Trump’ın pazarlık etmesi gereken sorunların başında birçok Demokratın radikal olarak değerlendirdiği göç politikaları ve Meksika ile sınır duvarının finanse edilmesi geliyor. Bununla birlikte Trump’ın büyük şirketlere yönelik vergi indirimleri yapması da zorlaşacak.

Başkan George W. Bush’un eski danışmanlarından Scott Jennings, NPR radyoya yaptığı açıklamalarda, Demokratların Trump yönetiminin yasama hususundaki önceliklerini engellemeye çalışmaları ile birlikte Kongre’de çok sayıda çıkmaza tanık olunacağını söyledi.

Ancak Beyaz Saray’daki temel endişe, Demokratların Temsilciler Meclisi’ne geri dönmeleri ile birlikte açacakları soruşturmalar…

Demokrat kanadın önde gelen isimlerinden Adam Schiff, ocak ayı itibariyle Temsilciler Meclisi’nde İstihbarat Komitesi Başkanı olarak görev alacak. İstihbarat Komitesi, Trump kampanyası ile Rus yetkililer arasında iddia edilen bağlantılar ve başkanın yurt dışındaki ekonomik çıkarları da dahil olmak üzere bir dizi meseleyi ele alacak.
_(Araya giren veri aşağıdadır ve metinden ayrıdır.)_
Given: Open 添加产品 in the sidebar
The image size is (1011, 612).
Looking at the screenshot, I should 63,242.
Ayrıca Başkan Jimmy Carter’dan bu yana tüm Amerikan başkanları tarafından benimsenen bir gelenek olarak bilinen “vergi beyanında bulunma” uygulamasına ilişkin Beyaz Saray Başkanı’nı zorlayacak.

Milletvekillerinin ayrıca yolsuzluk ve pozisyonunu suiistimal etmekle suçlanan İçişleri Bakanı Ryan Zinke, İskân ve Şehircilik Bakanı Ben Carson, Ticaret Bakanı Wilbur Ross ve Eğitim Bakanı Betsy DeVos hakkında soruşturma açmaları bekleniyor.
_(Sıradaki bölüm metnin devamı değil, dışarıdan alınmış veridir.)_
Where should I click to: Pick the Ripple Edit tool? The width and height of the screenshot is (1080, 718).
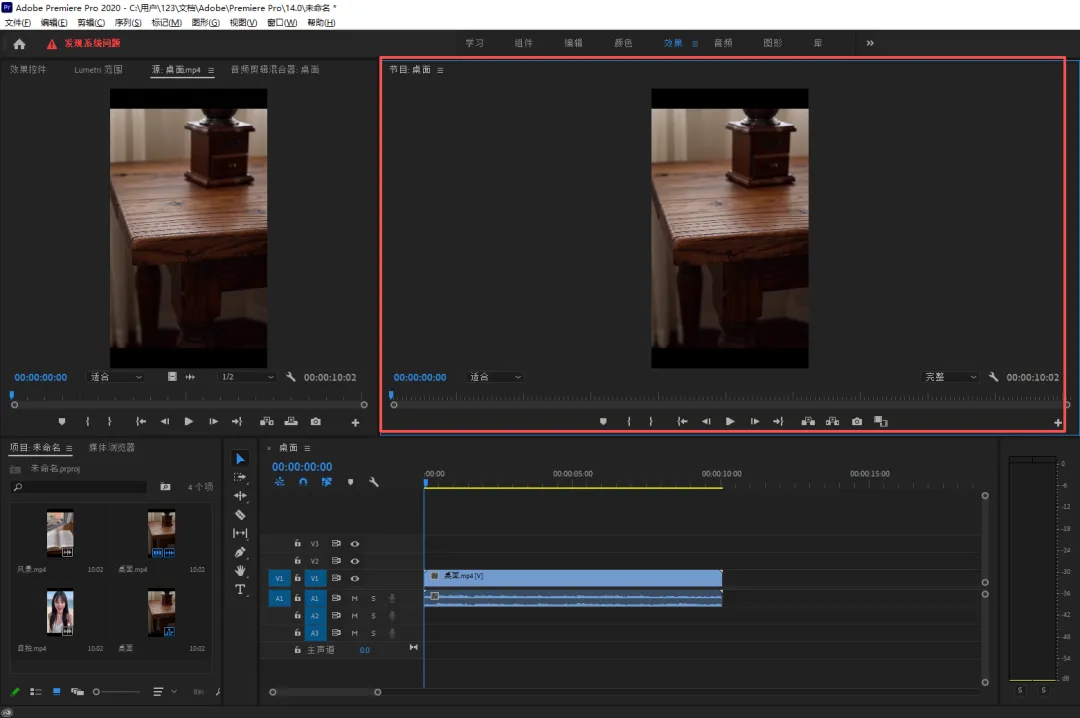240,496
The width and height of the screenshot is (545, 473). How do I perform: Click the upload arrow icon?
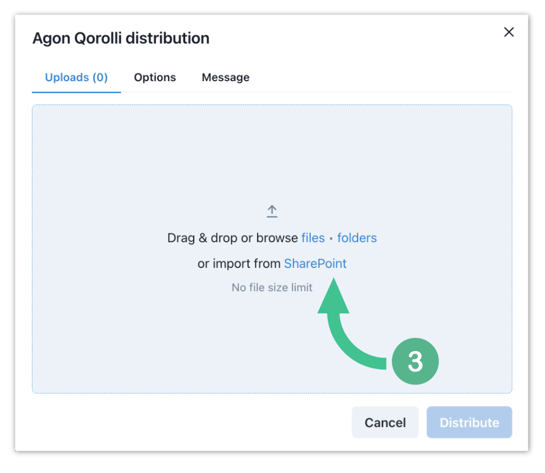(x=272, y=211)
Demokratların Temsilciler Meclisi’ni kazandığının teyit edilmesinin ardından şu soru çoğu ABD haber sitesinde tekrarlandı:

“Demokratlar bir azil süreci başlatacaklar mı?”
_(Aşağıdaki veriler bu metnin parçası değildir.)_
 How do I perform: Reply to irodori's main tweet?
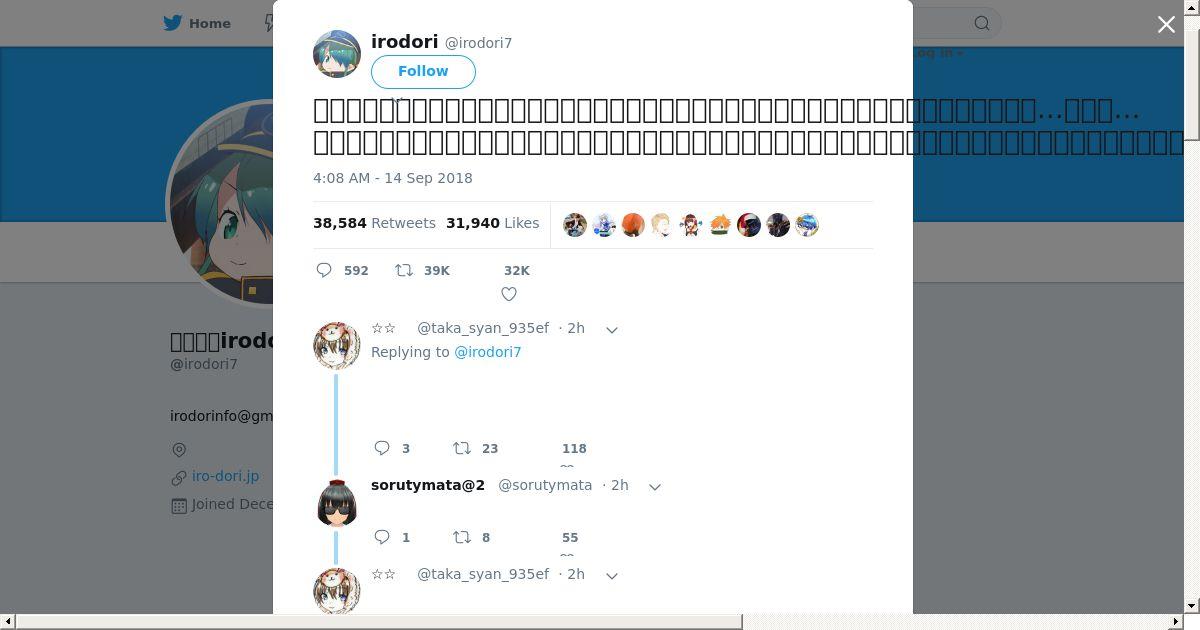click(324, 270)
Öyle görünüyor ki, Demokrat Parti seçmenleri arasındaki popülaritesi düşük olmasına rağmen Temsilciler Meclisi’nde parti sözcüsü olması beklenen Nancy Pelosi başta olmak üzere önde gelen Demokratlar bu varsayımı reddediyor.

Dün düzenlediği basın toplantısında açıklamalarda bulunan Pelosi, ülkenin bölünmeden ve kutuplaşmadan bıktığını dile getirerek partisinin somut sonuçlara ulaşmaya yönelik çabalarını vurguladı. Konuşması sırasında Başkan Trump’a örtülü bir mesaj gönderen Pelosi, anayasa tarafından yönetimin kontrol ve muhasebesi için belirlenen mekanizmaların onarılacağını söyledi.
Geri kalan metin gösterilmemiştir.